🤖 AI Summary
To address domain shift in multicenter quantitative computed tomography (QCT) arising from variations in scanning hardware, reconstruction parameters, and population demographics, this work proposes a dual-mechanism domain-adaptive 3D TransUNet framework. It jointly integrates adversarial alignment—implemented via gradient reversal layers—and statistical alignment—based on maximum mean discrepancy—to achieve scanner-invariant feature learning while preserving critical anatomical details. Evaluated on 1,408 proximal femur QCT scans from two clinical centers, the method significantly improves cross-site segmentation stability (Dice score increase of 5.2%) and enhances consistency of quantitative biomarkers—including bone mineral density (BMD) and finite-element-derived stiffness.

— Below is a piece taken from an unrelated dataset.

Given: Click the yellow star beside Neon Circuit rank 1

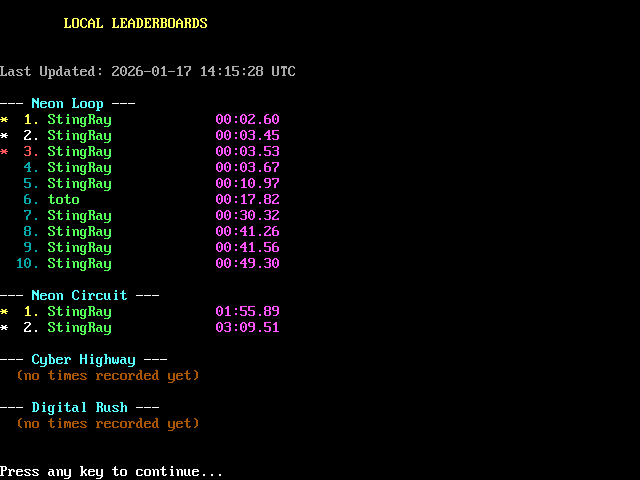Looking at the screenshot, I should (4, 312).
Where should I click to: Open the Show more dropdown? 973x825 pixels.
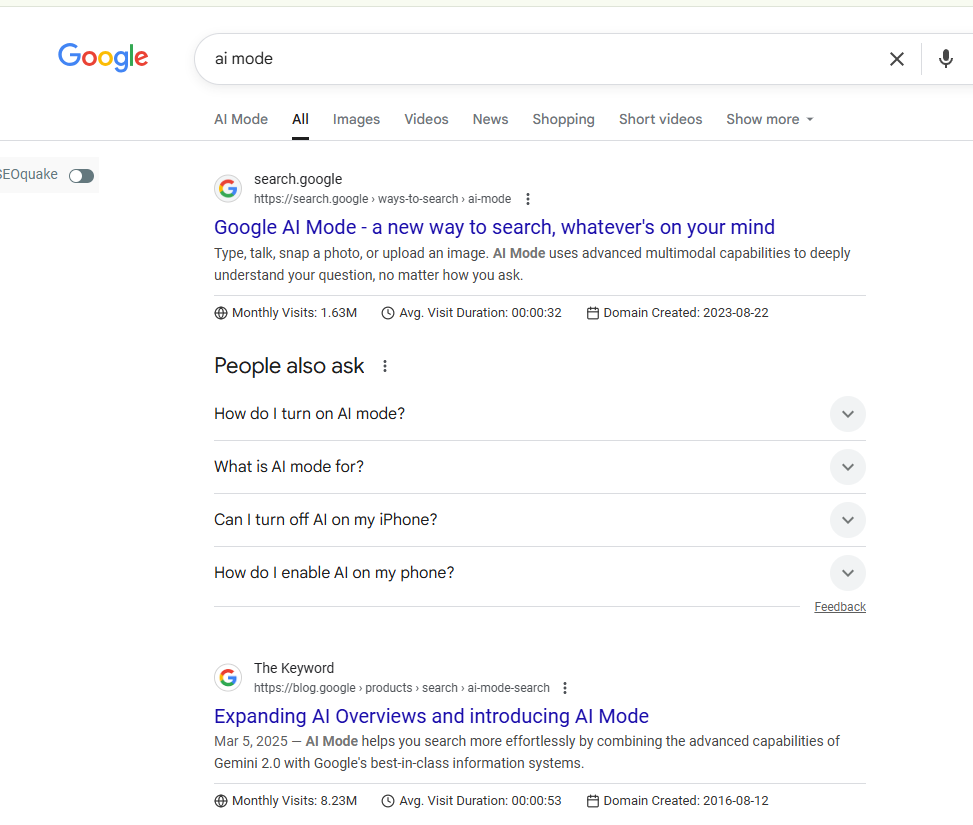click(x=769, y=119)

These advances bolster reproducibility in multicenter osteoporosis research and radiomics/structural biomechanics analyses. The proposed framework establishes a novel paradigm for medical image domain adaptation that simultaneously ensures discriminability and anatomical fidelity.
📝 Abstract
Quantitative computed tomography (QCT) plays a crucial role in assessing bone strength and fracture risk by enabling volumetric analysis of bone density distribution in the proximal femur. However, deploying automated segmentation models in practice remains difficult because deep networks trained on one dataset often fail when applied to another. This failure stems from domain shift, where scanners, reconstruction settings, and patient demographics vary across institutions, leading to unstable predictions and unreliable quantitative metrics. Overcoming this barrier is essential for multi-center osteoporosis research and for ensuring that radiomics and structural finite element analysis results remain reproducible across sites. In this work, we developed a domain-adaptive transformer segmentation framework tailored for multi-institutional QCT. Our model is trained and validated on one of the largest hip fracture related research cohorts to date, comprising 1,024 QCT images scans from Tulane University and 384 scans from Rochester, Minnesota for proximal femur segmentation. To address domain shift, we integrate two complementary strategies within a 3D TransUNet backbone: adversarial alignment via Gradient Reversal Layer (GRL), which discourages the network from encoding site-specific cues, and statistical alignment via Maximum Mean Discrepancy (MMD), which explicitly reduces distributional mismatches between institutions. This dual mechanism balances invariance and fine-grained alignment, enabling scanner-agnostic feature learning while preserving anatomical detail.